Moms is a unique book, a look at the lives that are not often highlighted in popular culture or media. The main characters in this book are Korean women in their 50s, and they are a motley bunch. The protagonist of this book is Lee Soyeon, who divorced her husband years ago because of his gambling addiction. Now, working on a custodial staff in an office building she questions her life choices. Her 30-something-year-old youngest son still lives with her and struggles to make a living as a musician. She dates a skeevy nightclub waiter who only seems to come over for late-night, drunken hook-ups. And she has to contend with poor working conditions and sexism at work, which leads her on a misguided attempt to unionize. Over the course of the book, she also hangs out and commiserates some with her friends, but they have their own issues, ranging from having impotent husbands to seeking out affairs with younger men to simply losing the desire to even socialize at all.

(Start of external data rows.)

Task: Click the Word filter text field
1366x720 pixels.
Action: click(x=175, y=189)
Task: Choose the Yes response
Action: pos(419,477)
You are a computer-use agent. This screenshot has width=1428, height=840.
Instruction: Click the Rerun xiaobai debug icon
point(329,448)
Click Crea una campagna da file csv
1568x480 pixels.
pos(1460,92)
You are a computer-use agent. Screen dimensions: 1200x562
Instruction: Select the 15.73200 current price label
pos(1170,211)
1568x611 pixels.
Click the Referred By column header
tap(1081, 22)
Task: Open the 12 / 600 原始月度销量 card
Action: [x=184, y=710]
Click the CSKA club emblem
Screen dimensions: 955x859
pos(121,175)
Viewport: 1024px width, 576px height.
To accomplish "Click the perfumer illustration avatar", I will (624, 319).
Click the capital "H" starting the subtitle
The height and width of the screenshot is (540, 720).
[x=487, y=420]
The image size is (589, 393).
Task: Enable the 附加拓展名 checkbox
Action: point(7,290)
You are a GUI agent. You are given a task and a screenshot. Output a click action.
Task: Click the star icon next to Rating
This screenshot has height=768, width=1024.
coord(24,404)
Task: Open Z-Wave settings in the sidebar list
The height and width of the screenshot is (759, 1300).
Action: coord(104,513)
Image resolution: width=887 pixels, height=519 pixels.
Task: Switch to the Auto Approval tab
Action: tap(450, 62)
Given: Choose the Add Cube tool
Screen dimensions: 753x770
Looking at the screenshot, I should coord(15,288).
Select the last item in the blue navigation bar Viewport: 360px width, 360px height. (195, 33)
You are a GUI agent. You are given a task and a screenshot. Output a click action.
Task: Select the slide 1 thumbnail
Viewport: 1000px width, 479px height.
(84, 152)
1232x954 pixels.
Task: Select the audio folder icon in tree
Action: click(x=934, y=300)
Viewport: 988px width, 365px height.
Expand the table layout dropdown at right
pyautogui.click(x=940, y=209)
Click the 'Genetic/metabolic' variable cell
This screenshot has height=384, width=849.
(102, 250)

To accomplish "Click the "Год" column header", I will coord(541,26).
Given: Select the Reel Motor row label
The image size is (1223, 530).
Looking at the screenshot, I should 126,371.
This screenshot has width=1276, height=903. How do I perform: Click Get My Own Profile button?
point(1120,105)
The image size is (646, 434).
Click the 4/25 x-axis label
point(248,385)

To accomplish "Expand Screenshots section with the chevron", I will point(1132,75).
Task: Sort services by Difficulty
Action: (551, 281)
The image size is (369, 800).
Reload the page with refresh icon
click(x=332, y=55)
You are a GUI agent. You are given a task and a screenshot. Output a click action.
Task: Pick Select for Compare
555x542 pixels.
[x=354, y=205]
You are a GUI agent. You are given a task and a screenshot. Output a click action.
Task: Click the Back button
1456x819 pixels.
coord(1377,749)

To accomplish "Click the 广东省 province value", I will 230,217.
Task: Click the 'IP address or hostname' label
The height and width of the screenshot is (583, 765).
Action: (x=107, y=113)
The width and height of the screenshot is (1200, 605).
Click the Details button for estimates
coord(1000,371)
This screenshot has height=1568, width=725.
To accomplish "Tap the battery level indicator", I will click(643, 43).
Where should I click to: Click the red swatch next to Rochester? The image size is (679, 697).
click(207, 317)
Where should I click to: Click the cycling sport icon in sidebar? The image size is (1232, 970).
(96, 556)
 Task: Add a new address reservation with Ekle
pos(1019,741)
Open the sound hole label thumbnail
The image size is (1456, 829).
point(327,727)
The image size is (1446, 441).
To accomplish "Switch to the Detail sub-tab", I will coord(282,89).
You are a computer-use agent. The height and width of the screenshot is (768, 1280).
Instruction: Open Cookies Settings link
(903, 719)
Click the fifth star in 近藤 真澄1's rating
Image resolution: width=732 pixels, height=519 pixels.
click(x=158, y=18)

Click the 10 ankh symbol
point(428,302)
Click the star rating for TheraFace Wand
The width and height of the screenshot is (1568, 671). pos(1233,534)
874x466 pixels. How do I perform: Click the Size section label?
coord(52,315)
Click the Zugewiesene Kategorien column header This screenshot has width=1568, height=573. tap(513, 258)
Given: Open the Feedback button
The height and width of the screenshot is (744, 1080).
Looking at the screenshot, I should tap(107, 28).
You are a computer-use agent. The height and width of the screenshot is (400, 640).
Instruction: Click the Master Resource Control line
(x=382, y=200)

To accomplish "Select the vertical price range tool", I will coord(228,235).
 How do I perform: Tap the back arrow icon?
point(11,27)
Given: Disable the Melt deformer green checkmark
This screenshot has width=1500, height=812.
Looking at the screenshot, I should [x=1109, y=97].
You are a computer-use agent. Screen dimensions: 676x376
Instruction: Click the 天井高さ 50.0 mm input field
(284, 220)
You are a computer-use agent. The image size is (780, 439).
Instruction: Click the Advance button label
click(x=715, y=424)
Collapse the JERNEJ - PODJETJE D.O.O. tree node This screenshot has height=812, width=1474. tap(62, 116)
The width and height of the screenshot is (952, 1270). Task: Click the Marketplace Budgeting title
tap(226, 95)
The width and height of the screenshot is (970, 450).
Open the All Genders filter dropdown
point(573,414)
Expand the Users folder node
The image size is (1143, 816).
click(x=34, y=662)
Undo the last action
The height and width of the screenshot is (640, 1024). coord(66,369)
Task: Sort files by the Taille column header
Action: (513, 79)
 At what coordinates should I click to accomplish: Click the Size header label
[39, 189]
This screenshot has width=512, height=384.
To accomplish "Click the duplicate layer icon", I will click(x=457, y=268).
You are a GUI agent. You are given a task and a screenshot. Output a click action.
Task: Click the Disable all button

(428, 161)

The candor of this book is one of its greatest selling points. There is an aspect of voyeurism at play with gaining such insight into these women's lives, especially when their desires for  love, sex, and money are laid pretty much bare. I found the book very engaging and impossible to put down while also being somewhat horrified by what they had to endure over the course of their days. Plus, much of what transpires has a darkly humorous edge. It is very much like a soap opera, only with real stakes and real pain. I don't think this book will be quite to everyone's liking, but it's a memorable and moving work about resilient women. It portrays mundane lives that become extraordinary in the telling.

This book was created from his mother's notes by Yeong-shin Ma, who has published 11 books in South Korea. Moms is his only book available in English, and it was translated by Janet Hong. He speaks about his work on Moms in this interview.

The reviews I have read of this book have been predominantly positive. Rachel Cooke called it "a remarkable, joyous book," adding, "Our culture, like his, is hell-bent on rendering middle-aged women invisible, and yet here are four of them, their lives not only filling every single page of this comic, but brought to us with such intimacy." Susan Blumberg-Kason opined that "Yeong-shin Ma writes with great sympathy of the struggles of these middle-aged women, portrayed as humans and not caricatures." In a less celebratory review Publishers Weekly commented that "things tend to drag on, and the narrative feels as repetitive Soyeon’s declaration that her 'standards are high.'"

Moms was published by Drawn & Quarterly, and they offer a preview and more information here. By now, you may have guessed that this book contains lots of mature themes and is meant for mature readers.

Reminder: Don't do social media late at night.